Several works have been proposed for model selection of the kernel function. Gaussian process latent variable model (GPLVM; Lawrence 2005) achieves a nonlinear generalization of probabilistic PCA (PPCA; Tipping and Bishop 1999) and learns a kernel function defined on a set of variables in a lowdimensional latent space by maximizing the loglikelihood of observed data in terms of covariance matrix in Gaussian process (Rasmussen 2006). However, the objective function of GPLVM is highly nonconvex, so it is easily trapped at the local optima. Maximum variance unfolding (MVU; Weinberger et al. 2004) is proposed to bypass the challenging issue of choosing a kernel function by learning a nonparametric kernel matrix directly, which retains pairwise distances encoded in a neighborhood graph constructed from the input data. Several variants of MVU have also been proposed, such as relaxation by the inequality constraints (MVUineq; Weinberger and Saul 2006) or \(\ell _2\)norm over slacks of distance differences (MVU2; Weinberger and Saul 2006), and landmark MVU (\(\ell \)MVU; Weinberger et al. 2005).
Another family of dimensionality reduction methods is sparse spectral manifold learning, which aims to find a manifold that is close to the intrinsic structure of data. Similar to MVU, a neighborhood graph has to be provided in advance, but only the pairwise similarities over the edges of the given graph are considered to approximate the manifold. Given a neighborhood graph and a kernel function, Laplacian eigenmap (LE; Belkin and Niyogi 2001) is proposed to find a mapping where the distances between a data point and its neighbors are minimized. Authors provide the theoretical analysis of the Laplacian matrix using graph spectral theory. However, LE also faces the difficulty of selecting kernel functions. Locally linear embedding (LLE; Saul and Roweis 2003) is proposed to preserve local geometry by learning a sparse similarity matrix based on the assumption that local patches over knearest neighbors are nearly linear and overlap with another one to form a manifold.
Recently, datasets with smooth skeleton structures have been emerging from the fields of computer vision (Weinberger and Saul 2006; Song et al. 2007) and computational biology (Curtis et al. 2012; Sun et al. 2014). For example, human cancer is a dynamic disease that develops over an extended time period. Once initiated from a normal cell, the advance to malignancy can, to some extent, be considered to have a complex branching structure (Greaves and Maley 2012). It becomes very important to unveil this dynamic process using massive molecular profile data, which is generally in highdimensional space corresponding to tens of thousands of genes (Curtis et al. 2012). More importantly, the data is generally noisy because not all genes provide useful expressions related to the cancer. Thus, the dynamic progression structure is generally assumed to reside in a lowdimensional space (Sun et al. 2014). Moreover, the visualization of cancer progression structure is also valuable for downstream analysis, e.g., providing critical insights into the process of disease, and informing the development of diagnostics, prognostics and targeted therapeutics. Datasets with this type of structure have also been widely studied in principal curve learning, but only for curve structures. (Hastie and Stuetzle 1989; Kégl et al. 2000). However, a curve is not an appropriate representation of complex structures such as loops, bifurcations, and multiple disconnected components.
Although the above methods work well under certain conditions, they lack a unified probabilistic framework to robustly learn a smooth skeleton structure from noisy data. Probabilistic models such as PPCA and GPLVM can deal with noisy data, but they find it difficult to model the neighborhood manifold. On the other hand, methods based on neighborhood manifold, such as MVUs, LE and LLE, either find it hard to learn the manifold structure of a smooth skeleton, or cannot be interpreted as probabilistic model for model selection and missing data, simultaneously. Thus, a specially designed dimensionality reduction method for uncovering skeleton structures in complex forms from noisy highdimensional datasets is desperately needed.

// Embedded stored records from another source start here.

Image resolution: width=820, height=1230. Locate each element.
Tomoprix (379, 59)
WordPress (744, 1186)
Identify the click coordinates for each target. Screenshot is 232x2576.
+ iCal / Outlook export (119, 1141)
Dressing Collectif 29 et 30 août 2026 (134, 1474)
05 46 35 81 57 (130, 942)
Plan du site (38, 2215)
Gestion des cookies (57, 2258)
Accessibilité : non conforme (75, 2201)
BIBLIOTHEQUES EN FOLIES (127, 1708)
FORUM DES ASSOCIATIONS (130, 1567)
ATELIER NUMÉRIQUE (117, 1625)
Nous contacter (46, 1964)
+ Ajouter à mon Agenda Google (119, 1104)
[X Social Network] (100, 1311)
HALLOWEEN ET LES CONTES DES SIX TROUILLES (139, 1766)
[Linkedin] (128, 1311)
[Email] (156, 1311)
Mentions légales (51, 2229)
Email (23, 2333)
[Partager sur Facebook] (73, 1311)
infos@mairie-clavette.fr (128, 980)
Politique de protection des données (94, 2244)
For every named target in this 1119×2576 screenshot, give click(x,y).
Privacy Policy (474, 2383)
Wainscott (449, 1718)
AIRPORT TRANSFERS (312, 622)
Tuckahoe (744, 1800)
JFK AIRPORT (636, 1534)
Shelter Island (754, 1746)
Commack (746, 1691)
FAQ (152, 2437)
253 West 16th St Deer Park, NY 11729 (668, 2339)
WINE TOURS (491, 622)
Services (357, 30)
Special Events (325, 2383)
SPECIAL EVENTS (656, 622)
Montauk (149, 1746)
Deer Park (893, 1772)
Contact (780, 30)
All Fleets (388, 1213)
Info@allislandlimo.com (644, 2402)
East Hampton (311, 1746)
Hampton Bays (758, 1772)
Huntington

We propose a novel probabilistic dimensionality reduction framework that can simultaneously suppress data noise and uncover a smooth skeleton structure, in which a prior distribution is used to model the noise and the expected inequality constraints over pairwise distances of embedding points impose smooth skeleton structures.

Under the proposed framework, the posterior distribution has an analytic expression with a sparse positive similarity matrix for representing a weighted neighborhood graph, so that both the skeleton structure and the similarity function are automatically adapted from the data.

The embedding points are represented by the MAP estimation of the learned posterior distribution. Solving the MAP estimation is consistent with the optimization problem of LE, and gives a natural explanation for the use of KPCA for embedding.

The resulting optimization problem for learning a sparse positive similarity matrix is convex with a box constraint, and the objective function is continuous and differentiable. Thus, there exists a global optimal solution, and the problem can be efficiently solved by fast and largescale offtheshelf optimization tools.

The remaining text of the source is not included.